__Task goal__: Your output should be the whole listing, identical to the original.
Provided records Start Marker
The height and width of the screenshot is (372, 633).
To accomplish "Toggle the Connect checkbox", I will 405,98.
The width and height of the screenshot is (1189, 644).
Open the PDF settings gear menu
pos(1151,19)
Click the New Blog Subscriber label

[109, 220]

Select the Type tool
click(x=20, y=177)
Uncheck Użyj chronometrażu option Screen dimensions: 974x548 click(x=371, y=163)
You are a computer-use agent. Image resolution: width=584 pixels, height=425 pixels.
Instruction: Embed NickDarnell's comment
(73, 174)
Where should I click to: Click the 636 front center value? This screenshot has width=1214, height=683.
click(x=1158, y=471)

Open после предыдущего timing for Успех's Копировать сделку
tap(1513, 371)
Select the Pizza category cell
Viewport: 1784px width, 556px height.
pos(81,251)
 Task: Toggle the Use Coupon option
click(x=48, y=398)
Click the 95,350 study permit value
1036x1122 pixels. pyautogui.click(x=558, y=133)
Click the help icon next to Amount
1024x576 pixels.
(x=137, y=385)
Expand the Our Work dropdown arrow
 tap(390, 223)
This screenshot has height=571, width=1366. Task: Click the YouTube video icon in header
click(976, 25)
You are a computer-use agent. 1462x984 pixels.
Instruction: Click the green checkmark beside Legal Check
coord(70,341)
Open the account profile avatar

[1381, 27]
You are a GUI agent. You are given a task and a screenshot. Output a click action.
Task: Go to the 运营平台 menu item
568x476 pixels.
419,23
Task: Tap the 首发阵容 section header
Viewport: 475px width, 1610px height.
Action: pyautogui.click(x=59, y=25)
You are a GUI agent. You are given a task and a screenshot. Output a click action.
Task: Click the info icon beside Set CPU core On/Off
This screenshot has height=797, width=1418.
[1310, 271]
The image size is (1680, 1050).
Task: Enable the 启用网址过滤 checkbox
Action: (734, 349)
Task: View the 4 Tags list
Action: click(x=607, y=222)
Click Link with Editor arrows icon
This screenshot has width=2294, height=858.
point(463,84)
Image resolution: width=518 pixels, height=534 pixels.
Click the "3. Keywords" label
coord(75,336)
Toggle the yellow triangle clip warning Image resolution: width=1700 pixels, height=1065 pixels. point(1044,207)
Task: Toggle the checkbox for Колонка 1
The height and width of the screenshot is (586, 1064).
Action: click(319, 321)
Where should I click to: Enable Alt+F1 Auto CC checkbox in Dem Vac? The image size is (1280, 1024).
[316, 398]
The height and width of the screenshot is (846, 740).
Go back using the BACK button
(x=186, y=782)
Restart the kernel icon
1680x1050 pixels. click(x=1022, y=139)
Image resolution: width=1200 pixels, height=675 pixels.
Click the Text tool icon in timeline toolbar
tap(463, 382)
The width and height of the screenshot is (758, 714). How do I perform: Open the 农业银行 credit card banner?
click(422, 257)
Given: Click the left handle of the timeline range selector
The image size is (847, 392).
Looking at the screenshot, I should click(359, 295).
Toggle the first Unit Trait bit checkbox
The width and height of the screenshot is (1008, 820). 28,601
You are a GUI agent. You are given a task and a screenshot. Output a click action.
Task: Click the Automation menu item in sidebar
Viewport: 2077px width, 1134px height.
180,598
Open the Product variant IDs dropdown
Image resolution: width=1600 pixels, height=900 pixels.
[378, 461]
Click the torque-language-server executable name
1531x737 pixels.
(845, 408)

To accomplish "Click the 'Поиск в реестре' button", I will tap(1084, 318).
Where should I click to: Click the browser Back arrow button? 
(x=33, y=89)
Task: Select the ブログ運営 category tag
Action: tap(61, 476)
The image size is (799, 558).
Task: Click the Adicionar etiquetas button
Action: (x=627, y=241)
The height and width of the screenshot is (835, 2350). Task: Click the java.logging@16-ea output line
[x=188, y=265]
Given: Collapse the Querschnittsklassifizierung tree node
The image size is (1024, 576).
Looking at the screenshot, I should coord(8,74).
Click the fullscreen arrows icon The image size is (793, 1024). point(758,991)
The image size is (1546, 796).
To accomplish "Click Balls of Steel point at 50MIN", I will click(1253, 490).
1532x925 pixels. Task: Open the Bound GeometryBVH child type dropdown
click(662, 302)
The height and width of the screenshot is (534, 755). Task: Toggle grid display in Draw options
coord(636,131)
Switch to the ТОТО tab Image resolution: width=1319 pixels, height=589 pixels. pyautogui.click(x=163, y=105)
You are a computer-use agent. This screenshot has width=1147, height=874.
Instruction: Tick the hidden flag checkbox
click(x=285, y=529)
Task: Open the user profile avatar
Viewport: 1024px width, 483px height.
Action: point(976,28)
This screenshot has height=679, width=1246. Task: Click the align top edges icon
Provided records End Marker
__Answer to this task__:
The height and width of the screenshot is (372, 633).
To accomplish "Toggle the Connect checkbox", I will 405,98.
The width and height of the screenshot is (1189, 644).
Open the PDF settings gear menu
pos(1151,19)
Click the New Blog Subscriber label

[109, 220]

Select the Type tool
click(x=20, y=177)
Uncheck Użyj chronometrażu option Screen dimensions: 974x548 click(x=371, y=163)
You are a computer-use agent. Image resolution: width=584 pixels, height=425 pixels.
Instruction: Embed NickDarnell's comment
(73, 174)
Where should I click to: Click the 636 front center value? This screenshot has width=1214, height=683.
click(x=1158, y=471)

Open после предыдущего timing for Успех's Копировать сделку
tap(1513, 371)
Select the Pizza category cell
Viewport: 1784px width, 556px height.
pos(81,251)
 Task: Toggle the Use Coupon option
click(x=48, y=398)
Click the 95,350 study permit value
1036x1122 pixels. pyautogui.click(x=558, y=133)
Click the help icon next to Amount
1024x576 pixels.
(x=137, y=385)
Expand the Our Work dropdown arrow
 tap(390, 223)
This screenshot has height=571, width=1366. Task: Click the YouTube video icon in header
click(976, 25)
You are a computer-use agent. 1462x984 pixels.
Instruction: Click the green checkmark beside Legal Check
coord(70,341)
Open the account profile avatar

[1381, 27]
You are a GUI agent. You are given a task and a screenshot. Output a click action.
Task: Go to the 运营平台 menu item
568x476 pixels.
419,23
Task: Tap the 首发阵容 section header
Viewport: 475px width, 1610px height.
Action: pyautogui.click(x=59, y=25)
You are a GUI agent. You are given a task and a screenshot. Output a click action.
Task: Click the info icon beside Set CPU core On/Off
This screenshot has height=797, width=1418.
[1310, 271]
The image size is (1680, 1050).
Task: Enable the 启用网址过滤 checkbox
Action: (734, 349)
Task: View the 4 Tags list
Action: click(x=607, y=222)
Click Link with Editor arrows icon
This screenshot has width=2294, height=858.
point(463,84)
Image resolution: width=518 pixels, height=534 pixels.
Click the "3. Keywords" label
coord(75,336)
Toggle the yellow triangle clip warning Image resolution: width=1700 pixels, height=1065 pixels. point(1044,207)
Task: Toggle the checkbox for Колонка 1
The height and width of the screenshot is (586, 1064).
Action: click(319, 321)
Where should I click to: Enable Alt+F1 Auto CC checkbox in Dem Vac? The image size is (1280, 1024).
[316, 398]
The height and width of the screenshot is (846, 740).
Go back using the BACK button
(x=186, y=782)
Restart the kernel icon
1680x1050 pixels. click(x=1022, y=139)
Image resolution: width=1200 pixels, height=675 pixels.
Click the Text tool icon in timeline toolbar
tap(463, 382)
The width and height of the screenshot is (758, 714). How do I perform: Open the 农业银行 credit card banner?
click(422, 257)
Given: Click the left handle of the timeline range selector
The image size is (847, 392).
Looking at the screenshot, I should click(359, 295).
Toggle the first Unit Trait bit checkbox
The width and height of the screenshot is (1008, 820). 28,601
You are a GUI agent. You are given a task and a screenshot. Output a click action.
Task: Click the Automation menu item in sidebar
Viewport: 2077px width, 1134px height.
180,598
Open the Product variant IDs dropdown
Image resolution: width=1600 pixels, height=900 pixels.
[378, 461]
Click the torque-language-server executable name
1531x737 pixels.
(845, 408)

To accomplish "Click the 'Поиск в реестре' button", I will tap(1084, 318).
Where should I click to: Click the browser Back arrow button? 
(x=33, y=89)
Task: Select the ブログ運営 category tag
Action: tap(61, 476)
The image size is (799, 558).
Task: Click the Adicionar etiquetas button
Action: (x=627, y=241)
The height and width of the screenshot is (835, 2350). Task: Click the java.logging@16-ea output line
[x=188, y=265]
Given: Collapse the Querschnittsklassifizierung tree node
The image size is (1024, 576).
Looking at the screenshot, I should coord(8,74).
Click the fullscreen arrows icon The image size is (793, 1024). point(758,991)
The image size is (1546, 796).
To accomplish "Click Balls of Steel point at 50MIN", I will click(1253, 490).
1532x925 pixels. Task: Open the Bound GeometryBVH child type dropdown
click(662, 302)
The height and width of the screenshot is (534, 755). Task: Toggle grid display in Draw options
coord(636,131)
Switch to the ТОТО tab Image resolution: width=1319 pixels, height=589 pixels. pyautogui.click(x=163, y=105)
You are a computer-use agent. This screenshot has width=1147, height=874.
Instruction: Tick the hidden flag checkbox
click(x=285, y=529)
Task: Open the user profile avatar
Viewport: 1024px width, 483px height.
Action: point(976,28)
This screenshot has height=679, width=1246. Task: Click the align top edges icon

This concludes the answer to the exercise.